症例:[症例1]患者は5歳,女児。4歳時に左眼角膜潰瘍の治療歴があった。内斜視,両眼視力不良のため,5歳時に広島赤十字・原爆病院(当院)に紹介され受診した。初診時,視力は右(0.6),左(0.3)で,両眼のマイボーム腺のpluggingと結膜の充血が認められ,両眼角膜中央部に混濁があった。MRKCを疑い,抗菌薬内服・点眼治療を行った。約2年の経過観察中に再発と寛解を繰り返したが,右視力は(1.0)に改善した。
[症例2]患者は2歳,女児。右上斜視疑いで当院に紹介され受診した。初診時,両眼ともに下方の結膜の充血が認められ,角膜下方に混濁と血管侵入があった。顎引き頭位が顕著であった。MRKCを疑い,抗菌薬内服・点眼治療を行った。治療後に頭位異常は改善した。
[症例3]患者は5歳,男児。右上睫毛内反症,弱視の加療目的で当院に紹介され受診した。視力は右(0.6),左(1.2)。右眼は眼瞼縁の発赤,腫脹,collarette付着と点状表層角膜症があった。MRKCを疑い抗菌薬内服・点眼治療を行い,右視力は(1.2)に改善した。
結論:幼児では,結膜充血を伴う頭位異常や弱視の原因としてMRKCを想定して診療を行う必要がある。
Abstract Purpose:To report about three children who had meibomitis-related keratoconjunctivitis(MRKC).

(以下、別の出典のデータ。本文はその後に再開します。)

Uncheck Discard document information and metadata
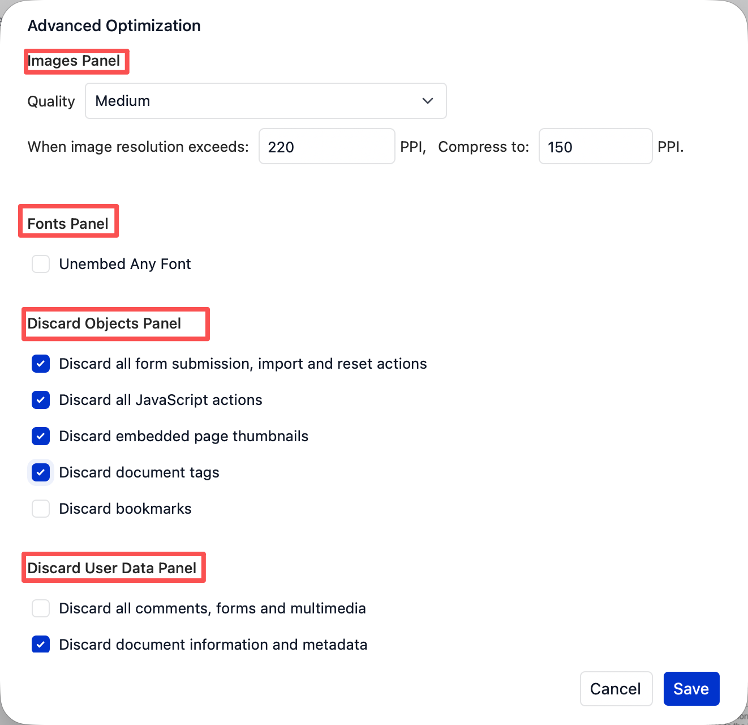The width and height of the screenshot is (748, 725). coord(41,645)
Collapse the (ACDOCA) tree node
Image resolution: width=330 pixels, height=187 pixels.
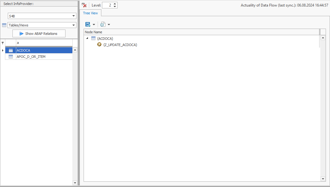coord(87,39)
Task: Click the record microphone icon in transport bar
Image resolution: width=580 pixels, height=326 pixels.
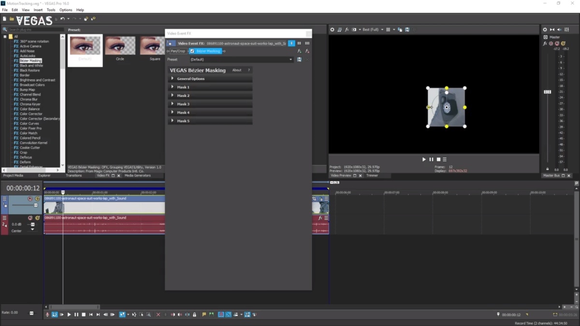Action: (47, 314)
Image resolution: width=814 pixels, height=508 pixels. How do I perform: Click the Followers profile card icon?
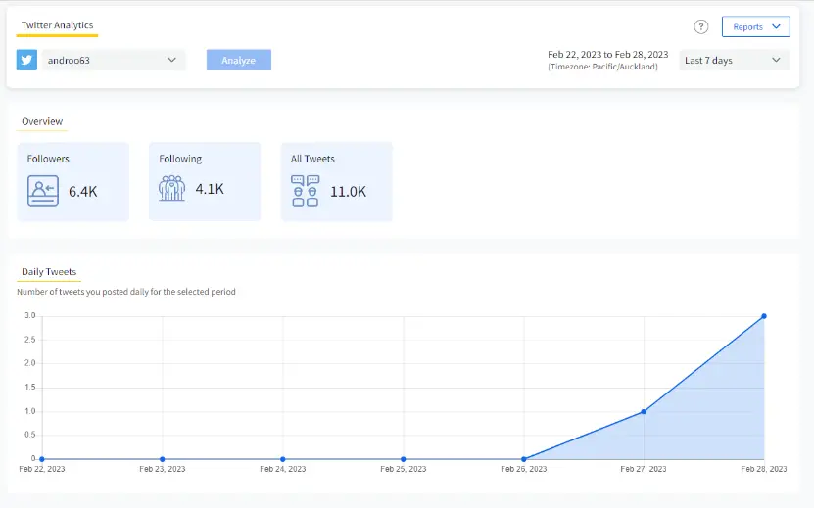(43, 190)
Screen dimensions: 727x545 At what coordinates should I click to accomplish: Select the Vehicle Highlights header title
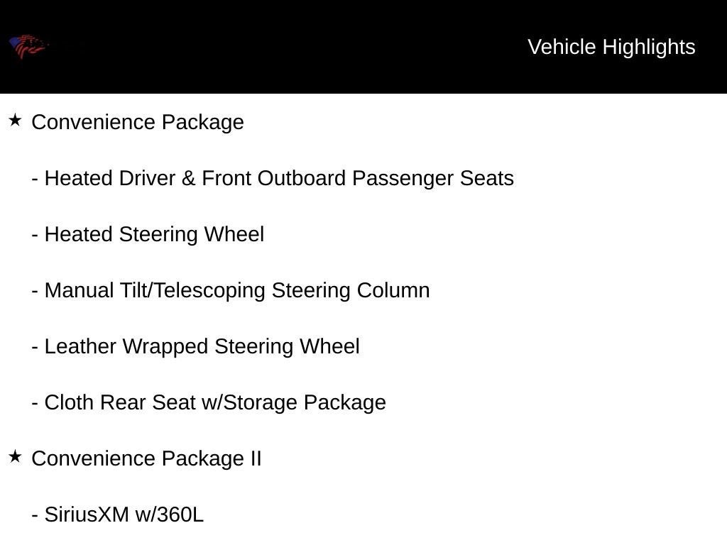(x=611, y=47)
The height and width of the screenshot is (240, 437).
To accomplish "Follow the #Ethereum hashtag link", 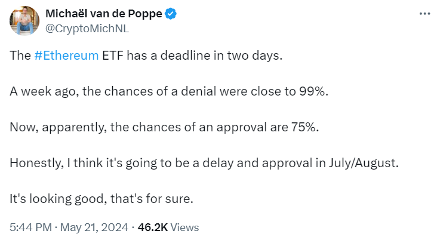I will [66, 56].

Cases:Case 1 was a 5-year-old girl who had a history of recurrent corneal ulcers in the left eye. She was referred to our hospital for esotropia and amblyopia. During the first visit, her corrected visual acuity was 0.6 in the right eye and 0.3 in the left eye. Slit-lamp examination revealed plugging of the meibomian gland, conjunctival hyperemia, and opacities at the center part of the cornea in both eyes. We diagnosed MRKC. After treatment, ocular surface inflammation and meibomitis were alleviated, and her corrected visual acuity was 1.0 in the right eye. Case 2 was a 2-year-old girl who was referred to our hospital for hypotropia in the right eye. During the first visit, a slit-lamp examination revealed hyperemia of the meibomian gland, conjunctival hyperemia, and vessel invasion to the corneal lower part in both eyes. In addition, the patient's chin-down head posture was remarkable. We diagnosed MRKC. Her abnormal head position improved after treatment. Case 3 was a 5-year-old boy who was referred to us for palpebral entropion and amblyopia. During the first visit, his corrected visual acuity was 0.6 in the right eye and 1.2 in the left eye. Slit-lamp examination revealed plugging of the meibomian gland, collarette, and superficial punctate keratitis in the right eye. We diagnosed MRKC, and his corrected visual acuity was 1.0 in the right eye after treatment.
Conclusion:The present cases illustrate that abnormal head posture or amblyopia with conjunctiva hyperemia may be symptoms of MRKC in children.